L’attacco dell’articolo racchiude nostalgia e il cuore del discorso di Brooks, cioè la differenza tra famiglia nucleare e quella del passato, estesa:

Nelle ultime due generazioni, lo spazio fisico che separa le famiglie nucleari si è allargato. Prima le cognate si salutavano urlando dal portico di casa. I bambini correvano da una casa all’altra e mangiavano dal frigorifero di chi era più vicino. Ma i prati sono diventati più estesi e la vita nei portici è diminuita, creando un cuscinetto di spazio che separa la casa e la famiglia da chiunque altro. Come ha osservato di recente Mandy Len Catron su The Atlantic, le persone sposate sono meno propense a visitare i genitori e i fratelli, e meno inclini ad aiutarli nelle faccende domestiche o a offrire loro sostegno morale. Prevale un codice di «autosufficienza famigliare»: mamma, papà e figli sono soli, con una barriera intorno alla loro casa sull’isola.

Secondo Brooks il gruppo «padre, madre e figli» non è più sostenibile oggi. Il punto cruciale non è la composizione in sé, ma la solitudine e l’isolamento: chi vive in una famiglia nucleare spesso manca del sostegno della famiglia estesa — e similmente non è portato ad offrire sostegno alle altre famiglie con cui un tempo ci si relazionava.

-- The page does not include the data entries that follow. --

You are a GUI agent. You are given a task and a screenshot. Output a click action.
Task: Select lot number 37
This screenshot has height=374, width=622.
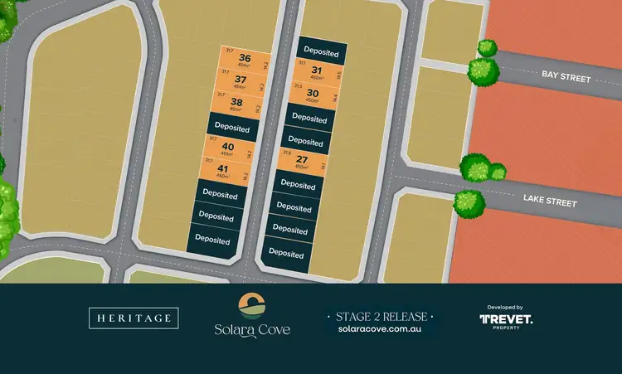(241, 80)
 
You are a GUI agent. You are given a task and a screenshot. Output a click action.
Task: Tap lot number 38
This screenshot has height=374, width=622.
(237, 103)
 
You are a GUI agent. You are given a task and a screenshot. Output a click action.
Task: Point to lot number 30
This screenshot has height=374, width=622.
(312, 93)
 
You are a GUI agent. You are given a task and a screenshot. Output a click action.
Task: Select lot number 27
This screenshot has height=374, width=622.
(303, 160)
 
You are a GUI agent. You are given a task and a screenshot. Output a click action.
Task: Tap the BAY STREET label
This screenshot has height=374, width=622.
(566, 76)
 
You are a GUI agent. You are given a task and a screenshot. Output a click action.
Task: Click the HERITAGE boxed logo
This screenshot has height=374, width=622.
(133, 318)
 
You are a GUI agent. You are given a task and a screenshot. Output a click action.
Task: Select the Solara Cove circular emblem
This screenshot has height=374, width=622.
(251, 305)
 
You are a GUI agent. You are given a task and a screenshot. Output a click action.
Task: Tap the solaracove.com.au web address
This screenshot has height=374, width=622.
(381, 329)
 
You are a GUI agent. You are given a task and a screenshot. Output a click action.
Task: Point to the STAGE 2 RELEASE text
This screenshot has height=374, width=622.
(381, 316)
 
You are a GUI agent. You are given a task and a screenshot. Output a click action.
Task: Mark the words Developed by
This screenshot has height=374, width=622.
(506, 307)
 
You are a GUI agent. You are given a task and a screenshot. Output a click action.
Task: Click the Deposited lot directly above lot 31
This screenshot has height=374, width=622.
(321, 51)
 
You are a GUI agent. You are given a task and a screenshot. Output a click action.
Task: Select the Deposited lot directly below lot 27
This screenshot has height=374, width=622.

Questa modifica dei nostri impegni, questo guardare solo alla propria famiglia, non è un cambiamento a somma zero. La mancanza di un mutuo aiuto porta ad affaticamento, logorio e difficoltà, specialmente per i genitori che devono gestire lavoro e responsabilità famigliari da soli. Questo negli Stati Uniti colpisce soprattutto la comunità afroamericana:

Nel 2018 due terzi dei bambini afroamericani vivevano in famiglie monoparentali, rispetto a un quarto dei bambini caucasici. Le famiglie afroamericane con un solo genitore sono maggiormente concentrate proprio in quelle zone del Paese in cui la schiavitù era più diffusa. Una ricerca di John Iceland, professore di sociologia e demografia alla Penn State, suggerisce che le differenze tra la struttura familiare dei caucasici e quella degli afroamericani spiegano il 30% del divario di ricchezza tra i due gruppi.

La soluzione di Brooks non è un ritorno al passato, ma una ripresa di quei legami extra-famigliari ma comunque importanti che sono venuti a mancare nelle ultime decadi. Dare e ricever sostegno, magari non necessariamente attraverso un legame di parentela, ma coinvolgendo amici e altri membri della comunità.